_Texto de lectura_.
☆ ☆ ☆ ☆ ☆

Lo que ocurre en Acha se explica por su diseño arquitectónico, que es único entre los penales chilenos. En esta cárcel modelo, inaugurada en 1999, los tres módulos destinados a las mujeres están al centro del penal. Del lado norte hay tres módulos de hombres; del lado sur, dos. Cada uno tiene cuatro pisos y 84 celdas de dos por tres metros. Fueron diseñadas para albergar a una persona y eso se cumple únicamente en el módulo laboral de mujeres, al que llaman "el hotel". En el resto viven dos, cuatro y hasta seis o siete reclusos.

Como es fronteriza entre dos de los mayores países productores de cocaína, casi no hay día que no ingrese un nuevo ocupante. A principios de octubre iban 2.411, más de la mitad de los que debiera haber. Hay presos de cinco continentes. Pero sobre todo, aparte de chilenos, abundan los que una jueza ariqueña describió en su Facebook como "imputados con apariencia de llamitos y ratones de molino". Eso, que a la jueza le pareció gracioso, habla del trato que reciben.

El sacerdote jesuita Santiago Sharp, que dirige la pastoral católica de la prisión junto a su hermano Andrés, dice que el sistema penal es particularmente duro con los extranjeros. No tienen redes de apoyo para optar a beneficios. No tienen una familia cerca ni dinero para batírselas.

-Para muchos quienes llegan acá, la cárcel significa el fin de la vida familiar que tenían afuera. Por eso es importante que tengan la oportunidad de formar pareja- dice Santiago.

Este jueves el sol es intenso y Andrés, el hermano de Santiago, cubre su cabeza con un jockey y se pregunta, camino a la salida del penal, qué toque de humanidad pudiesen darle a un pasaje delimitado por un grueso murallón, que marca el límite entre un sector de hombres y mujeres. Es uno de los pocos lugares de tránsito que no tiene un trozo de jardín.

☆ ☆ ☆ ☆ ☆

_Lista de registros_.
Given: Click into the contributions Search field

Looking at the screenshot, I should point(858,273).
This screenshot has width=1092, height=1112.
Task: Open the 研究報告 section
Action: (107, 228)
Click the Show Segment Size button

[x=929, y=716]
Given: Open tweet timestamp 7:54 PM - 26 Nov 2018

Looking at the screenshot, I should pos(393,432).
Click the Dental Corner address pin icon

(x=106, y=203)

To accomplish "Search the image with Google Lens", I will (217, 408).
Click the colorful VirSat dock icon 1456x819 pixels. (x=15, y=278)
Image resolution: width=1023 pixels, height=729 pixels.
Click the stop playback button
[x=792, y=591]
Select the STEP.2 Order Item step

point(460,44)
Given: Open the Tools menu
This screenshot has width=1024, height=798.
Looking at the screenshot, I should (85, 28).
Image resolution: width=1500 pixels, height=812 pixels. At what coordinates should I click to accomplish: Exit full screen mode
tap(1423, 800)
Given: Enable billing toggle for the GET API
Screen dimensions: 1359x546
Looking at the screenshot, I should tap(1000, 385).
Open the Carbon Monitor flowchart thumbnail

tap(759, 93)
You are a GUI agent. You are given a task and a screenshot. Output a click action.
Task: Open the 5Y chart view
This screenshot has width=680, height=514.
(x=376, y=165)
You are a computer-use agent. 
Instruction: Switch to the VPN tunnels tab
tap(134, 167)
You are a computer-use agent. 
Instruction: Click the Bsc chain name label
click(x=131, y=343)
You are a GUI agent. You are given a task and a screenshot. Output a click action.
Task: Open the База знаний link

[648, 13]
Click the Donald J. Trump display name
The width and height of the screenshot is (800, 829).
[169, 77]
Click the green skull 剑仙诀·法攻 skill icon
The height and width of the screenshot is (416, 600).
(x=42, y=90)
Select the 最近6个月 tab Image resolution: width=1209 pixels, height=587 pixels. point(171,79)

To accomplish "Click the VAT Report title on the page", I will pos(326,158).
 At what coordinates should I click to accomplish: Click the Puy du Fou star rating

☆ ☆ ☆ ☆ ☆

_Serie de ejercicios_.
(1) Traduce al inglés la siguiente oración del texto sobre la cárcel de Acha: "Del lado norte hay tres módulos de hombres; del lado sur, dos."
(2) Responde estas preguntas según el texto sobre la cárcel de Acha:
(a) ¿En qué año se inauguró la cárcel?
(b) ¿Cuántos reclusos había a principios de octubre?
(c) ¿Con quién dirige Santiago Sharp la pastoral católica de la prisión?
(3) Prosigue el texto sobre la cárcel de Acha a partir de su última oración.

_Respuestas del ejercicio_.
(1) On the north side there are three men's modules; on the south side, two.

(2)
(a) La cárcel se inauguró en 1999.
(b) A principios de octubre había 2.411 reclusos.
(c) Santiago Sharp la dirige junto a su hermano Andrés.

(3)
Andrés y Santiago son escoceses y trabajan hace más de 30 años en la cárcel. Han visto y escuchado suficiente. Historias de hombres que jamás debieron estar acá. Historias de mujeres delatadas por sus maridos. Mujeres que atraviesan el mundo para acompañar un amor. Hombres que apuñalan a otro por celos. El contacto entre hombres y mujeres puede aliviar la penitencia, pero también despertar pasiones violentas. Las reglas de los presos son muy estrictas al respecto. No es llegar y hacerle señas a cualquiera con una botella.

-Créame, aquí yo he visto a hombres que han muerto por eso- dice Julio, la pareja de Darith-. En cana la mujer es como parte de uno y hay que defenderla. El otro día nomás agarré a coscachos a un machucado que se pasó de la raya.

¿Qué es pasarse de la raya? A veces ni los que se pasan de la raya lo saben, a veces no pasa de ser un malentendido, un desliz voluntario. Pero da igual. En la cárcel se cobra y después se pregunta.

Mañana del viernes, día de visita conyugal. El patio de mujeres está casi vacío. Pocos días son tan tranquilos como estos viernes. Para algunas parejas en Acha, sin embargo, todos los días son viernes.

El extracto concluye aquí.